Kirim tugas

Mengirim tugas Spark ke cluster Dataproc.

Jelajahi lebih lanjut

Untuk dokumentasi mendetail yang menyertakan contoh kode ini, lihat artikel berikut:

Contoh kode

Go

Sebelum mencoba contoh ini, ikuti petunjuk penyiapan Go di Panduan memulai Dataproc menggunakan library klien. Untuk mengetahui informasi selengkapnya, lihat dokumentasi referensi API Go Dataproc.

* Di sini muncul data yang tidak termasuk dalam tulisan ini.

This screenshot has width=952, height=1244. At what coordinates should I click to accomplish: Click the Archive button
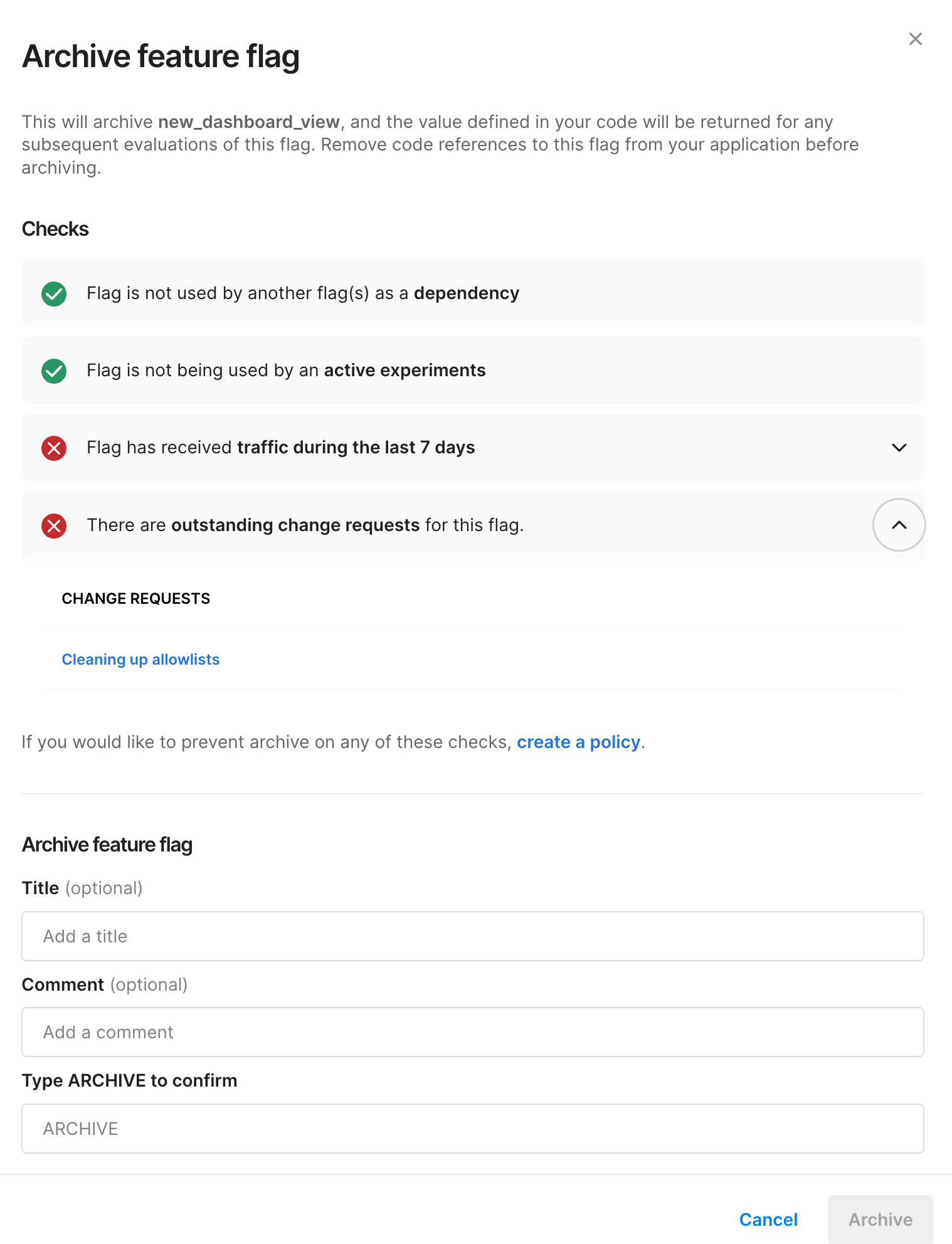880,1219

Untuk mengautentikasi ke Dataproc, siapkan Kredensial Default Aplikasi. Untuk mengetahui informasi selengkapnya, baca Menyiapkan autentikasi untuk lingkungan pengembangan lokal.

import (
	"context"
	"fmt"
	"io"
	"io/ioutil"
	"log"
	"regexp"

	dataproc "cloud.google.com/go/dataproc/apiv1"
	"cloud.google.com/go/dataproc/apiv1/dataprocpb"
	"cloud.google.com/go/storage"
	"google.golang.org/api/option"
)

func submitJob(w io.Writer, projectID, region, clusterName string) error {
	// projectID := "your-project-id"
	// region := "us-central1"
	// clusterName := "your-cluster"
	ctx := context.Background()

	// Create the job client.
	endpoint := fmt.Sprintf("%s-dataproc.googleapis.com:443", region)
	jobClient, err := dataproc.NewJobControllerClient(ctx, option.WithEndpoint(endpoint))
	if err != nil {
		log.Fatalf("error creating the job client: %s\n", err)
	}

	// Create the job config.
	submitJobReq := &dataprocpb.SubmitJobRequest{
		ProjectId: projectID,
		Region:    region,
		Job: &dataprocpb.Job{
			Placement: &dataprocpb.JobPlacement{
				ClusterName: clusterName,
			},
			TypeJob: &dataprocpb.Job_SparkJob{
				SparkJob: &dataprocpb.SparkJob{
					Driver: &dataprocpb.SparkJob_MainClass{
						MainClass: "org.apache.spark.examples.SparkPi",
					},
					JarFileUris: []string{"file:///usr/lib/spark/examples/jars/spark-examples.jar"},
					Args:        []string{"1000"},
				},
			},
		},
	}

	submitJobOp, err := jobClient.SubmitJobAsOperation(ctx, submitJobReq)
	if err != nil {
		return fmt.Errorf("error with request to submitting job: %w", err)
	}

	submitJobResp, err := submitJobOp.Wait(ctx)
	if err != nil {
		return fmt.Errorf("error submitting job: %w", err)
	}

	re := regexp.MustCompile("gs://(.+?)/(.+)")
	matches := re.FindStringSubmatch(submitJobResp.DriverOutputResourceUri)

	if len(matches) < 3 {
		return fmt.Errorf("regex error: %s", submitJobResp.DriverOutputResourceUri)
	}

	// Dataproc job output gets saved to a GCS bucket allocated to it.
	storageClient, err := storage.NewClient(ctx)
	if err != nil {
		return fmt.Errorf("error creating storage client: %w", err)
	}

	obj := fmt.Sprintf("%s.000000000", matches[2])
	reader, err := storageClient.Bucket(matches[1]).Object(obj).NewReader(ctx)
	if err != nil {
		return fmt.Errorf("error reading job output: %w", err)
	}

	defer reader.Close()

	body, err := ioutil.ReadAll(reader)
	if err != nil {
		return fmt.Errorf("could not read output from Dataproc Job: %w", err)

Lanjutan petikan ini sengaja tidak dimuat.